--- TASK ---
Copy out again, unchanged, the listing below from the line that has "Task: Click the calendar icon in date field" through the line that has "Image resolution: width=1024".

--- THE RECORDS ---
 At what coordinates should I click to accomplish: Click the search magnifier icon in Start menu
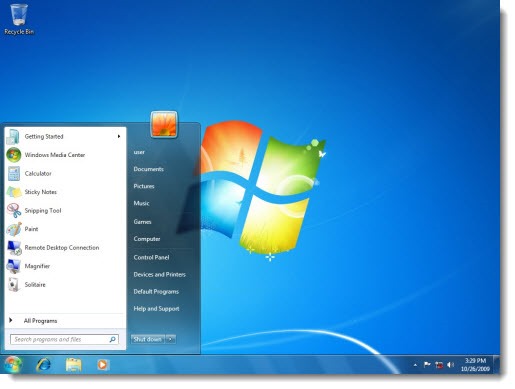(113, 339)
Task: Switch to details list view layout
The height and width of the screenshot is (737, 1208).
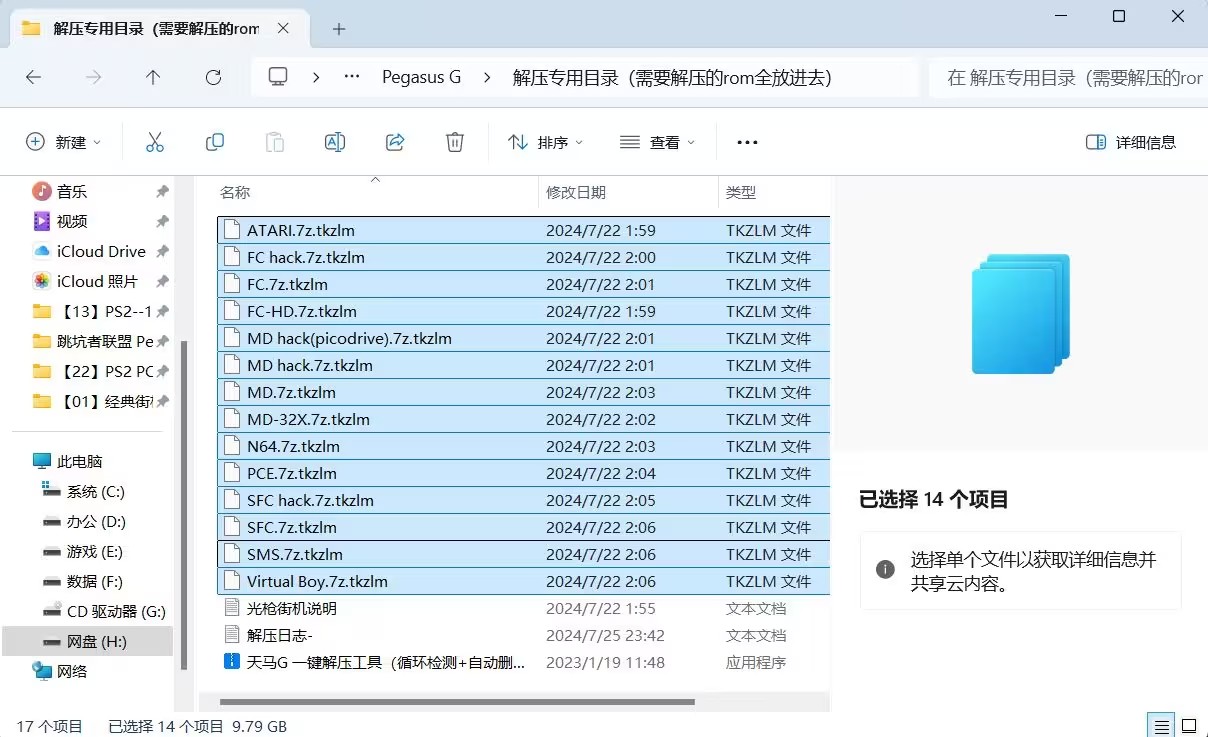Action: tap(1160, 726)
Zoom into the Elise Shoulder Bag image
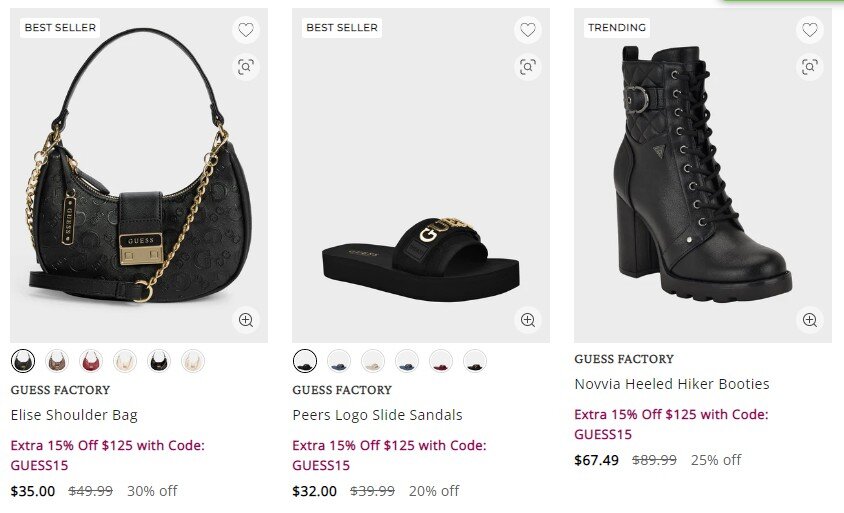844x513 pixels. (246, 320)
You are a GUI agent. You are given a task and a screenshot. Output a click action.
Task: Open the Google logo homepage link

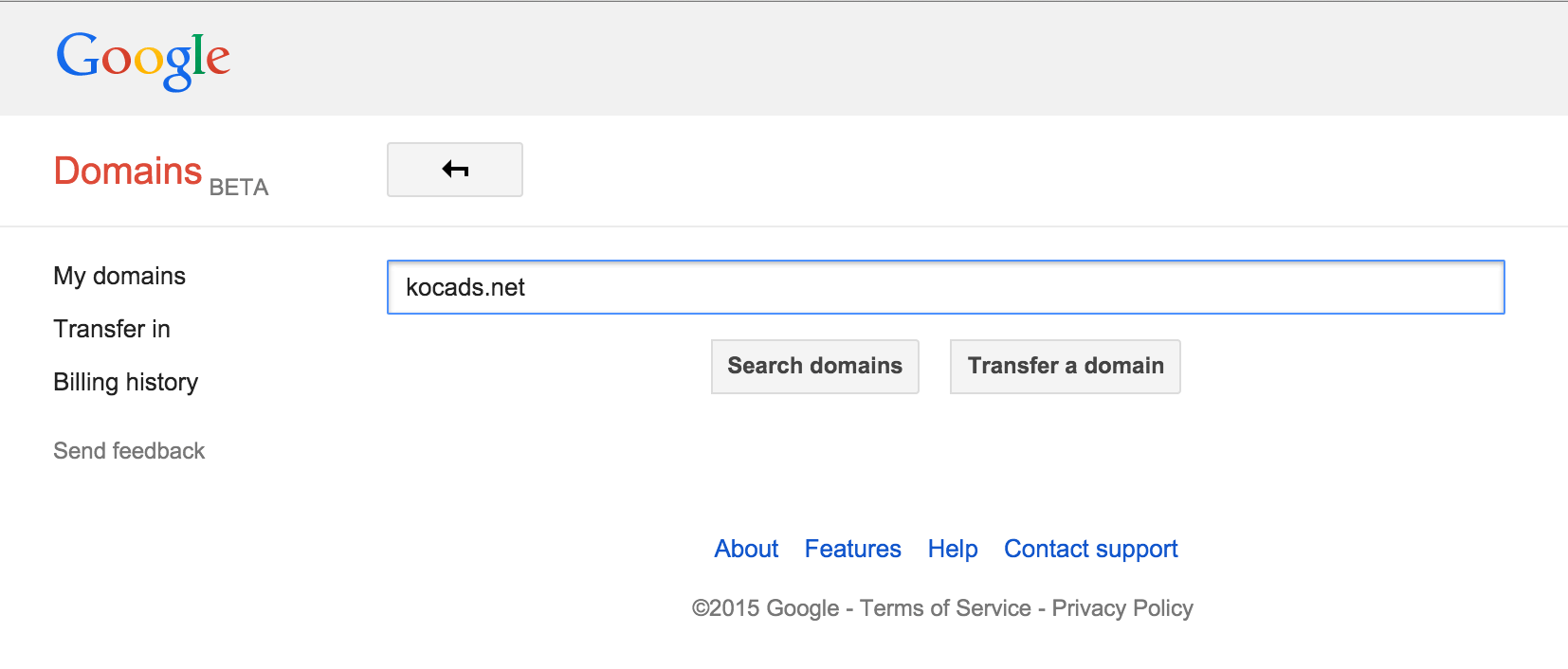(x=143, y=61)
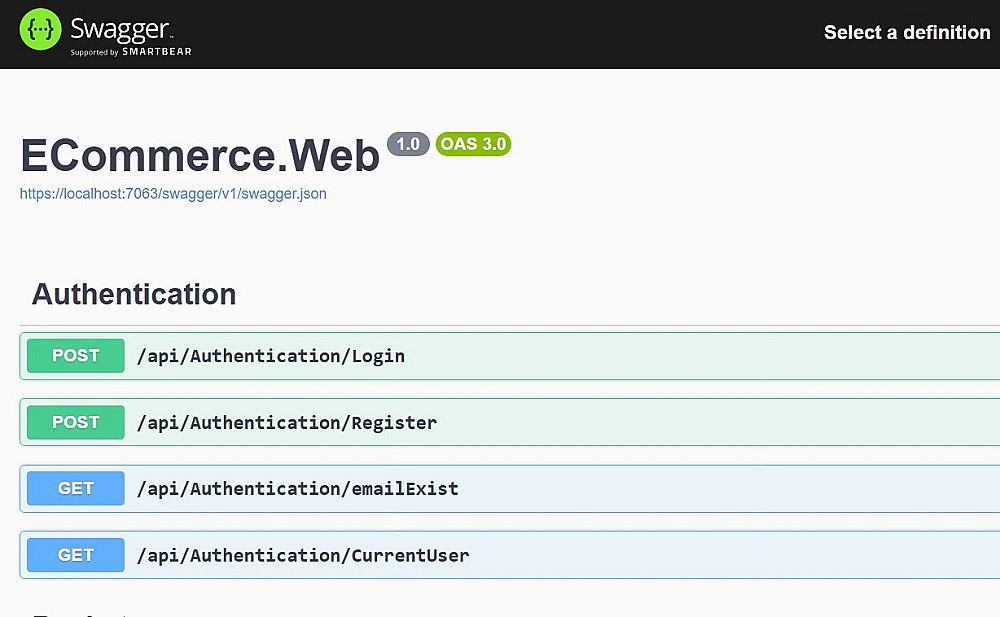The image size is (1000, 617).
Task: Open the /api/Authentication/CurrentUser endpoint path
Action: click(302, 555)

---

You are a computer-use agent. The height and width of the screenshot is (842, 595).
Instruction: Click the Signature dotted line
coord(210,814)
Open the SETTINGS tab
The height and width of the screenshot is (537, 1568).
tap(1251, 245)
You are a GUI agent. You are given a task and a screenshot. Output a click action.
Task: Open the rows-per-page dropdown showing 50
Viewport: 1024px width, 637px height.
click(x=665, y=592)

...

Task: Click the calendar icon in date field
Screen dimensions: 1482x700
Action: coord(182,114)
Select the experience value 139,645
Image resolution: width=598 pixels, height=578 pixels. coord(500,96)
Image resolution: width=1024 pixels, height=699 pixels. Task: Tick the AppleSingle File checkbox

--- WRITTEN ANSWER ---
Task: Click the calendar icon in date field
Screen dimensions: 1482x700
Action: coord(182,114)
Select the experience value 139,645
Image resolution: width=598 pixels, height=578 pixels. coord(500,96)
Image resolution: width=1024 pixels, height=699 pixels. Task: Tick the AppleSingle File checkbox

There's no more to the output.